Cancelt eine neue Bundesregierung die bayerische 10H-Regel? Bayerns Ministerin Kaniber setzt auf durchdachte Ausnahme-Fälle


Die bayerische Landwirtschafts- und Forstministerin Michaela Kaniber warnt davor, die bayerischen Wälder unkontrolliert mit Windrädern voll zu pflastern. Kaniber fordert vom für Energie zuständigen Minister vielmehr gezielte und gut durchdachte Regelungen als Ausnahmen von der 10H-Regel für den Ausbau der Windenergie. Pauschale Ansätze, einfach möglichst viele Windräder in Bayerns Wäldern zu errichten, seien schöne Worte ohne wirkliche Lösung.


Wer die heimischen Wälder dabei einfach hinter energiewirtschaftliche Interessen zurückstelle, opfere unsere Wälder und damit unsere Heimat. „Wald ist ein unglaublich wertvolles Ökosystem. Wir dürfen es – bei allem berechtigten Interesse am Ausbau erneuerbarer Energien – nicht allein nach ökonomischen Kriterien beurteilen“, so die Forstministerin. „Wenn Windkraft nachhaltig und akzeptiert sein soll, funktioniert der Ausbau nur gemeinsam mit den Bürgern und den Kommunen vor Ort und nicht am Reißbrett im Büro“.
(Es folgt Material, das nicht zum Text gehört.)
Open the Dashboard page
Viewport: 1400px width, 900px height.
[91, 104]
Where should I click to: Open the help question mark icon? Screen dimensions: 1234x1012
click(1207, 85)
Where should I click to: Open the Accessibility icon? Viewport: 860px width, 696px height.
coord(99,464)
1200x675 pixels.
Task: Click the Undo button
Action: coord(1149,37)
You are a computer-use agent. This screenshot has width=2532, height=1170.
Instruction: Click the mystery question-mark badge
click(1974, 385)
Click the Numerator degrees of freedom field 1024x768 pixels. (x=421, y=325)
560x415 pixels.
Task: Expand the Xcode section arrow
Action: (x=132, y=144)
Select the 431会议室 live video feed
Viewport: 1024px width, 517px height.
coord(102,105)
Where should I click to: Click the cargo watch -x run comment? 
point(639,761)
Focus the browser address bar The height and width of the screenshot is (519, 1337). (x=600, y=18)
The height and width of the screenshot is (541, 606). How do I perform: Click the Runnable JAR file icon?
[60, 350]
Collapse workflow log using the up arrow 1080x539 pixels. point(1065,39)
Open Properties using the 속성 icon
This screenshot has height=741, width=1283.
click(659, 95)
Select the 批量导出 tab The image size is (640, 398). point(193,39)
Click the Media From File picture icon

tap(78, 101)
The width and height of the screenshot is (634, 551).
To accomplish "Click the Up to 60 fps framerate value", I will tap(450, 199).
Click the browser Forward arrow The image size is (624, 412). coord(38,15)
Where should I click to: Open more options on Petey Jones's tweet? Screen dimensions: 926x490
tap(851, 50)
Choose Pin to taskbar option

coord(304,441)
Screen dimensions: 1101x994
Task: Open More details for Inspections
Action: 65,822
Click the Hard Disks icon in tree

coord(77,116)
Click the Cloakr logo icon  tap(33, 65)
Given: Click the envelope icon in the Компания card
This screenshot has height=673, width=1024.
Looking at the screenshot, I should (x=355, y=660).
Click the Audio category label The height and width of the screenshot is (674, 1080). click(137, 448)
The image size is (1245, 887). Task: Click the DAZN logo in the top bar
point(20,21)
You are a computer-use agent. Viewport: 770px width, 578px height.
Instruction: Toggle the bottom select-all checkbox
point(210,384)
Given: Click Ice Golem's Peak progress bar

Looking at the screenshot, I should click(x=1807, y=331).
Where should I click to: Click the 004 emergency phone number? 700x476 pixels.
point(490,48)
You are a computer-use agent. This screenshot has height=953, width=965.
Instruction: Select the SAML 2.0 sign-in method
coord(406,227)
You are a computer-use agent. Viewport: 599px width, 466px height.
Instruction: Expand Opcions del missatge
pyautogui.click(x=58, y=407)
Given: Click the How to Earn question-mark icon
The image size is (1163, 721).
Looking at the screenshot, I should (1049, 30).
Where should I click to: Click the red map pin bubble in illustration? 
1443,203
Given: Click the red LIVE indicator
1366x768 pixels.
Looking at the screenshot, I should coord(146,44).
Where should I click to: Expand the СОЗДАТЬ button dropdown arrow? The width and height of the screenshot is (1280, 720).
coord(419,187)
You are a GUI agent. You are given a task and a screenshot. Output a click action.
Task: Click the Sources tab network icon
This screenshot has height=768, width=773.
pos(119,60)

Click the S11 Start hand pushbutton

Denkbare Ausnahmen könnten künftig auch für Vorrangflächen in den Regionalplänen gelten. Die Zuständigkeit hierfür liege beim Wirtschaftsministerium. Bislang seien dem Forstministerium hierzu aus dem Hause Aiwanger noch keine konkreten Vorschläge bekannt.

„Für solche Ausnahmefälle soll es eine erleichterte Möglichkeit mit einem geringeren Abstand geben, beispielsweise beim Repowering, im Wald und bei Vorrangflächen und vorbelasteten Gebieten. Potenziale bestehen auch bei Truppenübungsplätzen“, so Kaniber.

Die jetzt von den Ministern Aiwanger und Glauber vorgestellten Ideen, die wegen der Windräder gerodeten Waldflächen durch Aufforstungen an anderer Stelle ausgleichen zu wollen, nehme weitere landwirtschaftliche Produktionsflächen weg und erhöhe erneut den Flächendruck für die ohnehin flächenknappe, kleinstrukturierte Landwirtschaft in Bayern.

Auch die bis jetzt bekannten Pläne der Ampel-Koalitionäre in Berlin in Sachen Windräder hält die Bayerische Landwirtschaftsministerin für zu pauschal und unausgegoren. „Einfach zwei Prozent der Landesfläche mit Windrädern vollzustellen bringt rund so viel Flächenverbrauch, wie Deutschland in den letzten 20 Jahren zu verzeichnen hatte“, sagte Kaniber. Und zu den zwei Prozent kämen auch noch weitere Flächen für breite Wirtschaftswege zu den Windrädern hinzu.